All feedback can be sent to email@example.com.
This report was presented by Stuart Myles, IPTC Chairman, at the IPTC Annual General Meeting in Toronto, Canada on October 17 2018.
IPTC has had a good year – the 53rd year for the organization!
We’ve updated key standards, including NewsML-G2, the Video Metadata Hub and the Media Topics, as well as launching RightsML 2.0, a significant upgrade in the way to express machine processable rights for news and media.
Of course, IPTC standards are a means, not an end. The value of the standards is the easier exchange, consumption and handling of news and media by organizations large and small around the world. So it is important that we continue to focus on making our standards straightforward to use and have them adopted as widely as possible. I think we are making progress on the usability front, such as moving away from zip’d PDFs towards actual HTML web pages for documentation of NewsML-G2. Over the last year, we’ve continued to work with other organizations – W3C, Europeana and MINDS – to develop standards, increase adoption – and, perhaps most importantly, to open up IPTC to other perspectives. And we have had a huge win in the recognition of key photo metadata by Google Images. But we clearly need to do more for both usability and adoption. During the course of this meeting, we’ve had some good discussion about what more we can do in both areas and I encourage all members to help spread the word about IPTC standards, and suggest ways we can accelerate adoption.
Of course, the nature of news and media continues to evolve. On the one hand, new forms of story telling are emerging, such as Augmented Reality and Virtual Reality. Equally, using data as the way to power stories continues to increase both data-driven stories and data-supported stories. By data-driven stories, I mean journalists reviewing large databases of information and creating stories based on the trends they find. By data-supported stories, I mean content creators using visually-interesting graphics to support their content.
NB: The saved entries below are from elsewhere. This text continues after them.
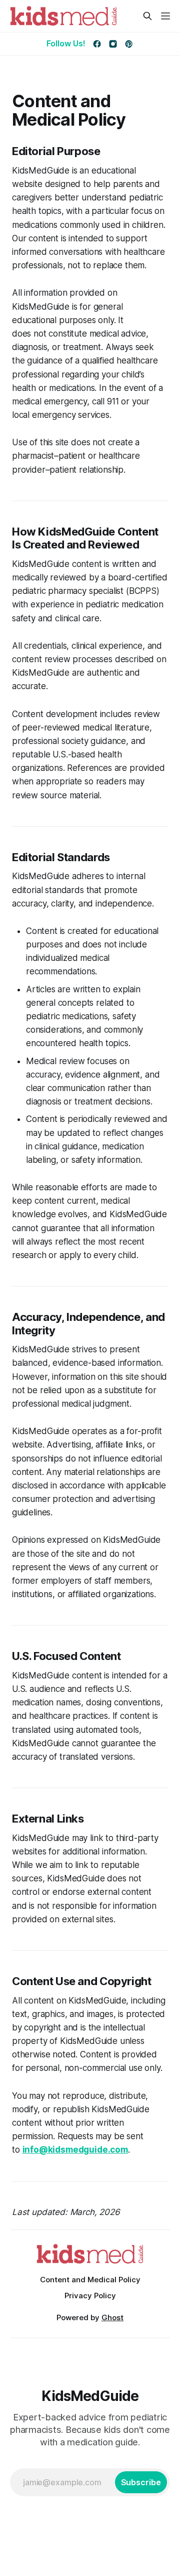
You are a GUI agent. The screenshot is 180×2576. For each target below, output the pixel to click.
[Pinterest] (129, 43)
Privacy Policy (90, 2295)
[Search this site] (148, 16)
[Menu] (166, 16)
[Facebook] (97, 43)
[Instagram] (113, 43)
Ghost (113, 2317)
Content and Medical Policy (90, 2279)
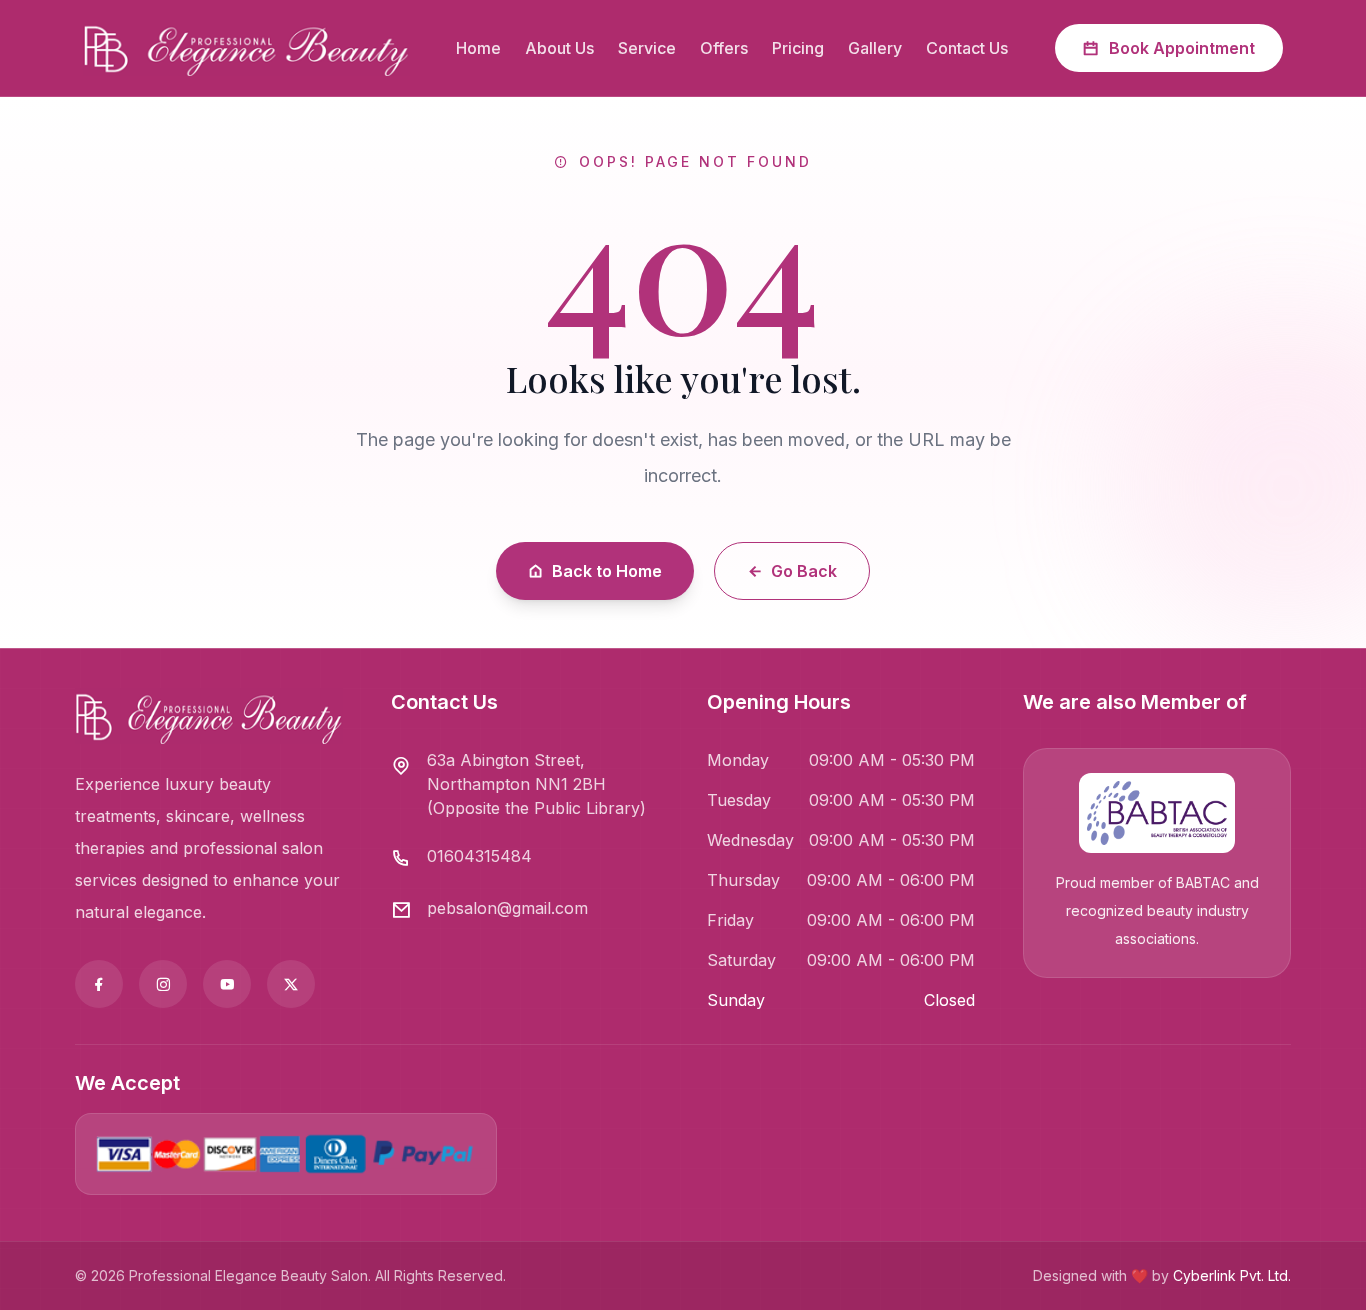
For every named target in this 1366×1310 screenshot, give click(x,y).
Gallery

The automated production, curation and consumption of news and media is likely to increase for the foreseeable future, driven by both technological improvements and the seductive economics of replacing people with algorithms. And it is not only economics which are driving these changes and challenges, just as it is no longer fill-in-the-blank text stories being written by robot journalists. Synthetic media – such as “deep fakes” – are able to produce increasingly convincing photo, video and audio stories that are indistinguishable from “real” media. Inevitably, the existence and debunking of these fakes will be used to deny legitimate reporting, with the implications of continued erosion of trust in media. All of these trends – AR, VR, data-powered journalism and dealing with trust, credibility and misinformation – are topics which IPTC has discussed over the last few years, but we have not developed any tracks of work to try to address them. In part, this is because these are, by definition, outside of the areas that our member organizations traditionally deal in and are so quite difficult to tackle in terms of establishing standards.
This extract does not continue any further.